ASSIGNMENT: In the stretch of the news report from "Kim Yong Chol, a" through "to New York.", switch "Beijing airport" to "Pyongyang airport" and write that stretch out again.

SOURCE PASSAGE:
SEOUL, South Korea — One of Kim Jong Un's top lieutenants is on his way to the United States to discuss a possible summit between the North Korean leader and President Donald Trump.
But history shows that such trips don't always lead to summits: The high hopes raised by a similar North Korean mission to Washington to set up a leaders' summit 18 years ago ended up dashed.
Kim Yong Chol, a vice chairman of the ruling Workers' Party who was seen in the Beijing airport on Tuesday by The Associated Press, has been deeply involved in the diplomacy that followed Kim Jong Un's sudden outreach to Washington and Seoul earlier this year. Trump later confirmed that Kim Yong Chol was flying to New York.
Kim Yong Chol is among a small group of North Korean officials who have accompanied Kim Jong Un to all four of his summits with foreign leaders in recent months — twice with South Korean President Moon Jae-in and twice with Chinese President Xi Jinping. He also visited South Korea in February to attend the closing ceremony of the Winter Olympics at the start of Kim Jong Un's charm offensive.

DATASET CONTENT:
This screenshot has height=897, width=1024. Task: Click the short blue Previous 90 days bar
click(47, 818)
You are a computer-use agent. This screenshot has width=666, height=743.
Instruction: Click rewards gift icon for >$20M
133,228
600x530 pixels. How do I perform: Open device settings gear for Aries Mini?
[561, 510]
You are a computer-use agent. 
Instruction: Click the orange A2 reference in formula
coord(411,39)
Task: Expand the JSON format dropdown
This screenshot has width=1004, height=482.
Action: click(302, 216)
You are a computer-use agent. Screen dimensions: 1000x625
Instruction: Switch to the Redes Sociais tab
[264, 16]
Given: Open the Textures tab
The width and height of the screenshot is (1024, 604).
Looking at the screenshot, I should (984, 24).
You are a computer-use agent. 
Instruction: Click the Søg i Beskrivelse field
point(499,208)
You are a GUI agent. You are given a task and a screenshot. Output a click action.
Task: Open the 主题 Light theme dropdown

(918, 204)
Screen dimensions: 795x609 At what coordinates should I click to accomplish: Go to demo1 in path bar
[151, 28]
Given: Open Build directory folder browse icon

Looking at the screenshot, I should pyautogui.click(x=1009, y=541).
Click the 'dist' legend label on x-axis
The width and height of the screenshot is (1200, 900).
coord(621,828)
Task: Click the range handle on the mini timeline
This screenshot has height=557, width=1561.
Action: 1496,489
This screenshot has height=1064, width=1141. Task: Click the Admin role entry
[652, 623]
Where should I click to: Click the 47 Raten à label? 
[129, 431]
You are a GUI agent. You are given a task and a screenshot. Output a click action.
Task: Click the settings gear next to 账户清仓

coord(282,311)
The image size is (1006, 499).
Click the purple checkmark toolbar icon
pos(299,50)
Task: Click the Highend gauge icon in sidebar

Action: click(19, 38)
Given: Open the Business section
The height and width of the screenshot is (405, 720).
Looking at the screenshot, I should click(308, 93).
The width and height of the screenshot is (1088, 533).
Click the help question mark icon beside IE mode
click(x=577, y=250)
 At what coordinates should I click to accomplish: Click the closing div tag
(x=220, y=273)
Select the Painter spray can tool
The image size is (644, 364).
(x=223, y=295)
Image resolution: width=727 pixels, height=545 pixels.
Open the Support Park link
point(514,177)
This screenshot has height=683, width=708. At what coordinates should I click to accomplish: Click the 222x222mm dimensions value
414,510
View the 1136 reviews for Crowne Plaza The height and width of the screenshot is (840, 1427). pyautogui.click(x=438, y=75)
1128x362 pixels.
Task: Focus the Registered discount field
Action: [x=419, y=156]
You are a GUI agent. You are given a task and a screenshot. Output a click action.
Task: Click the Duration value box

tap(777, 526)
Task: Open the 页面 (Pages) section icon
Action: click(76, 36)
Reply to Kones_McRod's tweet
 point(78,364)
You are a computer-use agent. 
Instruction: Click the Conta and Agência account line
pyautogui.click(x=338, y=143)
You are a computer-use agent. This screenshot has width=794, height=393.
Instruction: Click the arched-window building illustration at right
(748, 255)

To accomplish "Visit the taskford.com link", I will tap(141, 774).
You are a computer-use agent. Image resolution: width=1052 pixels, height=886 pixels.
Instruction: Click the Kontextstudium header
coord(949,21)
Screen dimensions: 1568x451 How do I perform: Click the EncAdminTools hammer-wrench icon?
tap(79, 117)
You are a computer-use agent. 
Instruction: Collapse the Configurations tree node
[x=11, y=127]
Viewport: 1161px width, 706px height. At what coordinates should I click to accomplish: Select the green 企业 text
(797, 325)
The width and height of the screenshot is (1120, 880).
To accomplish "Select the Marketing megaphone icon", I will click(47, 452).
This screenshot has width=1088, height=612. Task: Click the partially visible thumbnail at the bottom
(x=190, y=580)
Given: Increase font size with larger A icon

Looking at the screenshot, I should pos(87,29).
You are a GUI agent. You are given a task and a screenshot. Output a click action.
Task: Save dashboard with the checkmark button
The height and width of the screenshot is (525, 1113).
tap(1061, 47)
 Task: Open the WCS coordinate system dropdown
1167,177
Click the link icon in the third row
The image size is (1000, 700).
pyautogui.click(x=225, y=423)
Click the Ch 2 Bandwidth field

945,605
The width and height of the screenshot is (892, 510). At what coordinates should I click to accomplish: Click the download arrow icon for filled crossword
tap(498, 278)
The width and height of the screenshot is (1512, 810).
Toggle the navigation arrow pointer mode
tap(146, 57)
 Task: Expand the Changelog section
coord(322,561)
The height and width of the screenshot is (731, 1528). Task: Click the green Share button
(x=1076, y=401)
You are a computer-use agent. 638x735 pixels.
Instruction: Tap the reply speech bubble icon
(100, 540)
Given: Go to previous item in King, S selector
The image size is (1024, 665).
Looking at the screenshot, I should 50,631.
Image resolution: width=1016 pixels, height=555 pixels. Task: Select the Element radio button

EXERCISE SOLUTION:
Kim Yong Chol, a vice chairman of the ruling Workers' Party who was seen in the Pyongyang airport on Tuesday by The Associated Press, has been deeply involved in the diplomacy that followed Kim Jong Un's sudden outreach to Washington and Seoul earlier this year. Trump later confirmed that Kim Yong Chol was flying to New York.